Peritoneal dialysis (PD) is an increasingly needed, life-maintaining kidney replacement therapy; efficient solute transport is critical for patient outcome. While the role of peritoneal perfusion on solute transport in PD has been described, the role of cellular barriers is uncertain, the mesothelium has been considered irrelevant.

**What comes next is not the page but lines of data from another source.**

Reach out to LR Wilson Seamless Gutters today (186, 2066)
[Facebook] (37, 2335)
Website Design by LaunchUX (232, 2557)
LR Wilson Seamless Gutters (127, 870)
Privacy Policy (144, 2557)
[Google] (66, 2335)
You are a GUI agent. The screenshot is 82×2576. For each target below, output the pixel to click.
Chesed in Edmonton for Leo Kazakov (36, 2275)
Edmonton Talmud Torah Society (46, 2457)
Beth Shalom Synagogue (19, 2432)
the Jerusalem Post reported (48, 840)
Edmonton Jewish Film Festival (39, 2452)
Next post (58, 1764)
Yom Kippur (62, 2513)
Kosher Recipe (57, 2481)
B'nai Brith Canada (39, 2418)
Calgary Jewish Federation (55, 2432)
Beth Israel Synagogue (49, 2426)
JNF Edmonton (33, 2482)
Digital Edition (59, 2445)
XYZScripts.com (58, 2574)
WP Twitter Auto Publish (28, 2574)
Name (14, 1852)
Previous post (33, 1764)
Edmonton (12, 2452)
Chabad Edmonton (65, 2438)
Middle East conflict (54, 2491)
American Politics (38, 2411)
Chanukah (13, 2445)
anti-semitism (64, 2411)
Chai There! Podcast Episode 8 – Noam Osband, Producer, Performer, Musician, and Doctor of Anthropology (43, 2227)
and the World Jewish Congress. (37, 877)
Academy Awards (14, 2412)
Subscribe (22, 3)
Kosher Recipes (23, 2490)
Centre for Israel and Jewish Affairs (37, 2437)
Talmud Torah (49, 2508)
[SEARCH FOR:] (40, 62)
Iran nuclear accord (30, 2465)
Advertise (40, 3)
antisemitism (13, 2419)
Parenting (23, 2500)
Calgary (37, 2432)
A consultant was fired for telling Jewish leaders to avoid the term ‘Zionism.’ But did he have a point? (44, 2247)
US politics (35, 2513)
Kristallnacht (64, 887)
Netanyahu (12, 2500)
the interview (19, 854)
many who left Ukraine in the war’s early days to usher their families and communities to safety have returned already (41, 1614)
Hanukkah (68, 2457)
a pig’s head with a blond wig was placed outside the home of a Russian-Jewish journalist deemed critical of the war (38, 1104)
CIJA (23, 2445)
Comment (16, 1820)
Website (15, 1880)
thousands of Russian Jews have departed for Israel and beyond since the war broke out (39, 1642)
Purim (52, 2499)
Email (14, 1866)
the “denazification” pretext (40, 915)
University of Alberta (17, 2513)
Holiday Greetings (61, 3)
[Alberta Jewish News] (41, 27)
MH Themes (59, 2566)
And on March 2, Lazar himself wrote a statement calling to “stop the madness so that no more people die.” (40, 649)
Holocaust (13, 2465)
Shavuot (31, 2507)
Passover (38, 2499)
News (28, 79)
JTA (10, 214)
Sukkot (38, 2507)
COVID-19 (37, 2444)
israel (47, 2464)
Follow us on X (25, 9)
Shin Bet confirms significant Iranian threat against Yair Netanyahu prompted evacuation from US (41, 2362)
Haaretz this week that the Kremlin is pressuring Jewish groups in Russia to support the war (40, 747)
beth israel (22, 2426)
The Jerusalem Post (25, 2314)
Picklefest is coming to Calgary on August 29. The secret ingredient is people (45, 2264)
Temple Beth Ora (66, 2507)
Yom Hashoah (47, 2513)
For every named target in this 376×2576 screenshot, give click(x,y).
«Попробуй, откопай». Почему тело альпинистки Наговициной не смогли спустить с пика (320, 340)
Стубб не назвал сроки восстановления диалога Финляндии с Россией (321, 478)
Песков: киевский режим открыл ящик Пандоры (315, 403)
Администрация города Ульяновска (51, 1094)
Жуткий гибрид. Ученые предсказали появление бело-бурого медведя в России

We calculated peritoneal blood microvascular endothelial (BESA) to mesothelial surface area (MSA) ratio in human peritonea in health, chronic kidney disease, and on PD, and performed molecular transport related gene profiling and single molecule localization microscopy in two mesothelial (MC) and two endothelial cell lines (EC). Molecular-weight dependent transport was studied in-vitro, ex-vivo and in mice. Peritoneal BESA is 1-3-fold higher than MSA across age groups, and increases with PD, while the mesothelium is preserved during the first two years of PD. Tight junction, transmembrane and transcytotic transporter expression are cell-type specifically expressed. At nanoscale, tight junction anchoring protein Zonula occludens-1 is more abundant and more continuously expressed along the MC than the EC. Ionic conductance is 3-fold lower across the MC than human microvascular EC, as is the permeability for creatinine, 4- and 10-kDa, but not for 70-kDa dextran. MC removal from sheep peritoneum abolishes ionic barrier function. Short term intraperitoneal LPS exposure in mice selectively affects peritoneal mesothelial integrity and increases transperitoneal solute transport. We provide molecular correlates and consistent functional evidence for the mesothelium as a barrier for peritoneal solute transport, i.e., essential information on peritoneal transport modelling, and for interventions to improve PD efficiency and biocompatibility, and beyond.